ロシア軍、お粗末な「フランケン車両」に改修施す

ロシア軍がウクライナで使用している車両をつぶさに観察しているエドワード・ペロフは自身のブログに「2M-3の液圧装置は放棄され、完全な手動誘導に変更されたようだ。これは労力を要しない最も簡単な解決策ではあるが、射撃の有効性に影響が出ることが予想される」と書いている

これにより、射撃中に大きく振動する火力支援の車両が生まれた。乗員3人もしくは4人の同車両は、遠くの標的に対する攻撃の精度に欠く。制圧射撃はできても、目標の破壊はおそらくできない。また、MT-LBの装甲は薄いため、射撃の精度を上げるために敵に近づくことは危険を伴う。

車両と砲塔がうまく統合されれば、振動は減る。アウジーイウカからの最近の映像からは、最新型の車両ではそうした改善が施されていることが示されている。砲塔は、旧型のものよりもはるかに高さがない。

砲塔の筒状の基部が見えないことからは、基部を取り外したか、MT-LBのコンパートメントへと押し込んだことが示されている。

いずれにせよ、よりバランスの取れた、安定した射撃プラットフォームになるはずだ。

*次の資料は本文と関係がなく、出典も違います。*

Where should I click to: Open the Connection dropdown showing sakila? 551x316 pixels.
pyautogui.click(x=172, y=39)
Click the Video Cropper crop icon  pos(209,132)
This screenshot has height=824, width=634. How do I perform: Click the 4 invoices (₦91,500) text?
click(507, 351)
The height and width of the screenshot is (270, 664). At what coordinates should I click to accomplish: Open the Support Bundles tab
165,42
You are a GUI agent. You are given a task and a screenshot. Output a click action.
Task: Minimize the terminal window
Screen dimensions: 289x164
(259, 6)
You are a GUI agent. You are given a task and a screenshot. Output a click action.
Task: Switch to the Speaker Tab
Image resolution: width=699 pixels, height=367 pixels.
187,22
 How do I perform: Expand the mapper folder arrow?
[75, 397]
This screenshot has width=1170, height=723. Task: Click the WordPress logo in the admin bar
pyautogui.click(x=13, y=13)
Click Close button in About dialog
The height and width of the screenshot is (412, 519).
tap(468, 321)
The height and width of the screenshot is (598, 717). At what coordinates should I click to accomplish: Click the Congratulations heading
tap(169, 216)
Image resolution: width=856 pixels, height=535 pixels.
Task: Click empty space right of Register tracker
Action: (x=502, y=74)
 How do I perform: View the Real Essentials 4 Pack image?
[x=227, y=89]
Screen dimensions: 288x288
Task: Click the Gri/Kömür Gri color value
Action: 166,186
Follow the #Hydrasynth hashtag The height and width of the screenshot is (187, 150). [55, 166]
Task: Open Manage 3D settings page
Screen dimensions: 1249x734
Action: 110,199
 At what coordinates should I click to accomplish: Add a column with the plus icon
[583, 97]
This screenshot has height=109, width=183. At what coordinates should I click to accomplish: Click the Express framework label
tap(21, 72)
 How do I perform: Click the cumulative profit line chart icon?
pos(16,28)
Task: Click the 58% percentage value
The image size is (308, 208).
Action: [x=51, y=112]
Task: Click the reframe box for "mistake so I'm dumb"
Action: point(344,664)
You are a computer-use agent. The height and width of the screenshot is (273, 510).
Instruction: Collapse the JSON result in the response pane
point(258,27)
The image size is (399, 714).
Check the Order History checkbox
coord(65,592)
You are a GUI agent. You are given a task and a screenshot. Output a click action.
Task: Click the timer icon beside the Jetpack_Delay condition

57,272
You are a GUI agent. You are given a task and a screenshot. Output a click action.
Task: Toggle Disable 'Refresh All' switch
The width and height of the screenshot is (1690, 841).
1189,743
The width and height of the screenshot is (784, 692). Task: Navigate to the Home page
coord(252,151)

少なくとも、ロシアの技術者たちはMT-LB-2M-3の振動問題に取り組み始めた。もちろん、だからといって車両と砲塔の液圧装置が統合されたわけではない。だが、射撃プラットフォームの安定化は改良の第一歩だ。

そして、この取り組みはより広い傾向を反映している。ロシア軍、ウクライナ軍ともに戦場での損失を補うために新しい車両や完全に統合された車両を購入したり生産したりすることができないため、自作の「フランケン車両」にますます頼るようになっている。

両軍の最初のフランケン車両はかなり恥ずかしいものだった。だが時間の経過とともに、両軍とも車体や砲塔、砲を組み合わせるのがうまくなってきた。戦争が3年目に近づくにつれ、自作の戦闘車両の改良は今後も続くことが予想される。